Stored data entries
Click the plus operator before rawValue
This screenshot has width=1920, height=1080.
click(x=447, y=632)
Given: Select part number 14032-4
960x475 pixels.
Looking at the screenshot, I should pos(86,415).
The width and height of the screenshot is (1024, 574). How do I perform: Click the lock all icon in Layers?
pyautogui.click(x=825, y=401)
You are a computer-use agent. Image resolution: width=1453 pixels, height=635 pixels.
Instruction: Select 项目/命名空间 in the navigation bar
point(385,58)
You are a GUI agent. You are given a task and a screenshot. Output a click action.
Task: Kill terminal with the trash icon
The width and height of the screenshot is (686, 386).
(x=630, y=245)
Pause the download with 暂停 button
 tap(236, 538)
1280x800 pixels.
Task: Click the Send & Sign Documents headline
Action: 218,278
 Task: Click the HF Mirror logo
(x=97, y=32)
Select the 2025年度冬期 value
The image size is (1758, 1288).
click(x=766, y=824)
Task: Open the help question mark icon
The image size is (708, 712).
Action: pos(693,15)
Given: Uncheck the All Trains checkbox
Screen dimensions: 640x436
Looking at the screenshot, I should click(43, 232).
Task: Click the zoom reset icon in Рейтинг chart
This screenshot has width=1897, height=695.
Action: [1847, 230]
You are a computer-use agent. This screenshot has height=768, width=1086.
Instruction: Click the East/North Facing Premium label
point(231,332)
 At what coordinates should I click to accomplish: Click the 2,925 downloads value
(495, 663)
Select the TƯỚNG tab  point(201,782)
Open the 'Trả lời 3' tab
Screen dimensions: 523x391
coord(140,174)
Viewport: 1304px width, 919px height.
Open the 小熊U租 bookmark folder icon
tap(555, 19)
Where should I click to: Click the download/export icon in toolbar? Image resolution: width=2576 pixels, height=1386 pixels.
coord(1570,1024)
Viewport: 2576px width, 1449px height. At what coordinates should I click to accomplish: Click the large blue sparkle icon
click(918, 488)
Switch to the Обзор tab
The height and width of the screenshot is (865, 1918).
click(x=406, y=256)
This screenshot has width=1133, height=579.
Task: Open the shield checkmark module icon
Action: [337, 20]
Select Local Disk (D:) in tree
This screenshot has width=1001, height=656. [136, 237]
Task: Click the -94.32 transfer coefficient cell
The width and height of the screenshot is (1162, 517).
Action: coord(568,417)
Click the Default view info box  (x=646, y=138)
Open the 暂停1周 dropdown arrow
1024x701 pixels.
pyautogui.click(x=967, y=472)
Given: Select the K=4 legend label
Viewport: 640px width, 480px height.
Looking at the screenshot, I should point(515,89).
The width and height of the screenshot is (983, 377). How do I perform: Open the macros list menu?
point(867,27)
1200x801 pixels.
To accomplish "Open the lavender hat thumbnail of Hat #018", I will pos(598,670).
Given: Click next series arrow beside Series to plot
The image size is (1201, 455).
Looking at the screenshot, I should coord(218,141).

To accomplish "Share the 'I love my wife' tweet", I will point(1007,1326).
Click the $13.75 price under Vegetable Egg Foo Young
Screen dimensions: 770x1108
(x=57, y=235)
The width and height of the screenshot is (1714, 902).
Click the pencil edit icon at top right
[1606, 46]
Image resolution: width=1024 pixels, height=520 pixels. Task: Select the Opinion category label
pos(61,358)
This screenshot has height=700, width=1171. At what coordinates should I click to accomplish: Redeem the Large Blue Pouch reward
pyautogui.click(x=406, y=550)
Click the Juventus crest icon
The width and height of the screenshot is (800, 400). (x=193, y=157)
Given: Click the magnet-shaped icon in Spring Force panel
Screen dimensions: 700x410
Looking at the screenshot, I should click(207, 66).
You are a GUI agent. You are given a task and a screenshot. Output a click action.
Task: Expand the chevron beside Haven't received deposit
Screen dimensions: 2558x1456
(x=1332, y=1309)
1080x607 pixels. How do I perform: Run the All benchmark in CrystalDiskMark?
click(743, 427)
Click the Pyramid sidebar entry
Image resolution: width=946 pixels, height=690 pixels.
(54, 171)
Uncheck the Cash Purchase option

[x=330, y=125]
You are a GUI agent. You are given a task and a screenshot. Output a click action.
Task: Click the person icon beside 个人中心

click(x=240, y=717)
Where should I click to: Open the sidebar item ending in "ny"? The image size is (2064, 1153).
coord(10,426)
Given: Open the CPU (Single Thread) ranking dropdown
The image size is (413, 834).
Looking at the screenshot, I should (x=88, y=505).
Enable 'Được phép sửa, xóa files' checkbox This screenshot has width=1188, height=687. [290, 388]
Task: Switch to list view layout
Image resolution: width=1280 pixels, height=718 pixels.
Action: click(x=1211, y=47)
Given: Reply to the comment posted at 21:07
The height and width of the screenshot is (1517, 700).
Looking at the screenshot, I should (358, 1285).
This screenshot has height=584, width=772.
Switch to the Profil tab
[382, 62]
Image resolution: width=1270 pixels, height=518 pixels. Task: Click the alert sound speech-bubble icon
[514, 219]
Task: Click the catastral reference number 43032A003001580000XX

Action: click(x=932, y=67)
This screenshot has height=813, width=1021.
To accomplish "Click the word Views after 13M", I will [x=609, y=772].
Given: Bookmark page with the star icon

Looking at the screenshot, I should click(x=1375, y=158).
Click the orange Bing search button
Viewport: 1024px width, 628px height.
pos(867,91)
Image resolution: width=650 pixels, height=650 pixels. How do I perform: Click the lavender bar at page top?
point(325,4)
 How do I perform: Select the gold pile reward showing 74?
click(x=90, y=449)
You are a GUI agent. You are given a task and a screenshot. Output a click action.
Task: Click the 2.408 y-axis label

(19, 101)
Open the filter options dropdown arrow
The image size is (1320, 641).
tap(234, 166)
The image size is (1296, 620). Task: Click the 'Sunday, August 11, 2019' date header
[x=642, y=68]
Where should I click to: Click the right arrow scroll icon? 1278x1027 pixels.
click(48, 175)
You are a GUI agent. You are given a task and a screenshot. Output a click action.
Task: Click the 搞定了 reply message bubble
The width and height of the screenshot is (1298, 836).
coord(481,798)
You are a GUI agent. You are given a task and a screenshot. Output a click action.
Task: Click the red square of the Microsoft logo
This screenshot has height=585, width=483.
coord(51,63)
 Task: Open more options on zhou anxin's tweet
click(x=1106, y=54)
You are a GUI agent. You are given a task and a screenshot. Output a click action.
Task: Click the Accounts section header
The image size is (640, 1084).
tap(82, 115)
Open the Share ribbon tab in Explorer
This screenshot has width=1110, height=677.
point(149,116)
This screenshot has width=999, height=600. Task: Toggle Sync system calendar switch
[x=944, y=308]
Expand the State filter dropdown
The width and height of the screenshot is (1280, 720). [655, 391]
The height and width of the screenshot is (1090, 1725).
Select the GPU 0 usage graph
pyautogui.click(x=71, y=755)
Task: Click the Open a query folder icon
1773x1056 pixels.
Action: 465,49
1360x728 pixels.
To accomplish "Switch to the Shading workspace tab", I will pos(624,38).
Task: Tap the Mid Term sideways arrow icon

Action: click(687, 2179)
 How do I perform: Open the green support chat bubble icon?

▸ **TASK BRIEF**: Could you restate every record word for word?

▸ **OUTPUT BELOW**:
Click the plus operator before rawValue
This screenshot has width=1920, height=1080.
click(x=447, y=632)
Given: Select part number 14032-4
960x475 pixels.
Looking at the screenshot, I should pos(86,415).
The width and height of the screenshot is (1024, 574). How do I perform: Click the lock all icon in Layers?
pyautogui.click(x=825, y=401)
You are a computer-use agent. Image resolution: width=1453 pixels, height=635 pixels.
Instruction: Select 项目/命名空间 in the navigation bar
point(385,58)
You are a GUI agent. You are given a task and a screenshot. Output a click action.
Task: Kill terminal with the trash icon
The width and height of the screenshot is (686, 386).
(x=630, y=245)
Pause the download with 暂停 button
 tap(236, 538)
1280x800 pixels.
Task: Click the Send & Sign Documents headline
Action: 218,278
 Task: Click the HF Mirror logo
(x=97, y=32)
Select the 2025年度冬期 value
The image size is (1758, 1288).
click(x=766, y=824)
Task: Open the help question mark icon
The image size is (708, 712).
Action: pos(693,15)
Given: Uncheck the All Trains checkbox
Screen dimensions: 640x436
Looking at the screenshot, I should click(43, 232).
Task: Click the zoom reset icon in Рейтинг chart
This screenshot has width=1897, height=695.
Action: [1847, 230]
You are a computer-use agent. This screenshot has height=768, width=1086.
Instruction: Click the East/North Facing Premium label
point(231,332)
 At what coordinates should I click to accomplish: Click the 2,925 downloads value
(495, 663)
Select the TƯỚNG tab  point(201,782)
Open the 'Trả lời 3' tab
Screen dimensions: 523x391
coord(140,174)
Viewport: 1304px width, 919px height.
Open the 小熊U租 bookmark folder icon
tap(555, 19)
Where should I click to: Click the download/export icon in toolbar? Image resolution: width=2576 pixels, height=1386 pixels.
coord(1570,1024)
Viewport: 2576px width, 1449px height. At what coordinates should I click to accomplish: Click the large blue sparkle icon
click(918, 488)
Switch to the Обзор tab
The height and width of the screenshot is (865, 1918).
click(x=406, y=256)
This screenshot has width=1133, height=579.
Task: Open the shield checkmark module icon
Action: [337, 20]
Select Local Disk (D:) in tree
This screenshot has width=1001, height=656. [136, 237]
Task: Click the -94.32 transfer coefficient cell
The width and height of the screenshot is (1162, 517).
Action: coord(568,417)
Click the Default view info box  (x=646, y=138)
Open the 暂停1周 dropdown arrow
1024x701 pixels.
pyautogui.click(x=967, y=472)
Given: Select the K=4 legend label
Viewport: 640px width, 480px height.
Looking at the screenshot, I should point(515,89).
The width and height of the screenshot is (983, 377). How do I perform: Open the macros list menu?
point(867,27)
1200x801 pixels.
To accomplish "Open the lavender hat thumbnail of Hat #018", I will pos(598,670).
Given: Click next series arrow beside Series to plot
The image size is (1201, 455).
Looking at the screenshot, I should coord(218,141).

To accomplish "Share the 'I love my wife' tweet", I will point(1007,1326).
Click the $13.75 price under Vegetable Egg Foo Young
Screen dimensions: 770x1108
(x=57, y=235)
The width and height of the screenshot is (1714, 902).
Click the pencil edit icon at top right
[1606, 46]
Image resolution: width=1024 pixels, height=520 pixels. Task: Select the Opinion category label
pos(61,358)
This screenshot has height=700, width=1171. At what coordinates should I click to accomplish: Redeem the Large Blue Pouch reward
pyautogui.click(x=406, y=550)
Click the Juventus crest icon
The width and height of the screenshot is (800, 400). (x=193, y=157)
Given: Click the magnet-shaped icon in Spring Force panel
Screen dimensions: 700x410
Looking at the screenshot, I should click(207, 66).
You are a GUI agent. You are given a task and a screenshot. Output a click action.
Task: Expand the chevron beside Haven't received deposit
Screen dimensions: 2558x1456
(x=1332, y=1309)
1080x607 pixels. How do I perform: Run the All benchmark in CrystalDiskMark?
click(743, 427)
Click the Pyramid sidebar entry
Image resolution: width=946 pixels, height=690 pixels.
(54, 171)
Uncheck the Cash Purchase option

[x=330, y=125]
You are a GUI agent. You are given a task and a screenshot. Output a click action.
Task: Click the person icon beside 个人中心

click(x=240, y=717)
Where should I click to: Open the sidebar item ending in "ny"? The image size is (2064, 1153).
coord(10,426)
Given: Open the CPU (Single Thread) ranking dropdown
The image size is (413, 834).
Looking at the screenshot, I should (x=88, y=505).
Enable 'Được phép sửa, xóa files' checkbox This screenshot has width=1188, height=687. [290, 388]
Task: Switch to list view layout
Image resolution: width=1280 pixels, height=718 pixels.
Action: click(x=1211, y=47)
Given: Reply to the comment posted at 21:07
The height and width of the screenshot is (1517, 700).
Looking at the screenshot, I should (358, 1285).
This screenshot has height=584, width=772.
Switch to the Profil tab
[382, 62]
Image resolution: width=1270 pixels, height=518 pixels. Task: Click the alert sound speech-bubble icon
[514, 219]
Task: Click the catastral reference number 43032A003001580000XX

Action: click(x=932, y=67)
This screenshot has height=813, width=1021.
To accomplish "Click the word Views after 13M", I will [x=609, y=772].
Given: Bookmark page with the star icon

Looking at the screenshot, I should click(x=1375, y=158).
Click the orange Bing search button
Viewport: 1024px width, 628px height.
pos(867,91)
Image resolution: width=650 pixels, height=650 pixels. How do I perform: Click the lavender bar at page top?
point(325,4)
 How do I perform: Select the gold pile reward showing 74?
click(x=90, y=449)
You are a GUI agent. You are given a task and a screenshot. Output a click action.
Task: Click the 2.408 y-axis label

(19, 101)
Open the filter options dropdown arrow
The image size is (1320, 641).
tap(234, 166)
The image size is (1296, 620). Task: Click the 'Sunday, August 11, 2019' date header
[x=642, y=68]
Where should I click to: Click the right arrow scroll icon? 1278x1027 pixels.
click(48, 175)
You are a GUI agent. You are given a task and a screenshot. Output a click action.
Task: Click the 搞定了 reply message bubble
The width and height of the screenshot is (1298, 836).
coord(481,798)
You are a GUI agent. You are given a task and a screenshot. Output a click action.
Task: Click the red square of the Microsoft logo
This screenshot has height=585, width=483.
coord(51,63)
 Task: Open more options on zhou anxin's tweet
click(x=1106, y=54)
You are a GUI agent. You are given a task and a screenshot. Output a click action.
Task: Click the Accounts section header
The image size is (640, 1084).
tap(82, 115)
Open the Share ribbon tab in Explorer
This screenshot has width=1110, height=677.
point(149,116)
This screenshot has width=999, height=600. Task: Toggle Sync system calendar switch
[x=944, y=308]
Expand the State filter dropdown
The width and height of the screenshot is (1280, 720). [655, 391]
The height and width of the screenshot is (1090, 1725).
Select the GPU 0 usage graph
pyautogui.click(x=71, y=755)
Task: Click the Open a query folder icon
1773x1056 pixels.
Action: 465,49
1360x728 pixels.
To accomplish "Switch to the Shading workspace tab", I will pos(624,38).
Task: Tap the Mid Term sideways arrow icon

Action: click(687, 2179)
 How do I perform: Open the green support chat bubble icon?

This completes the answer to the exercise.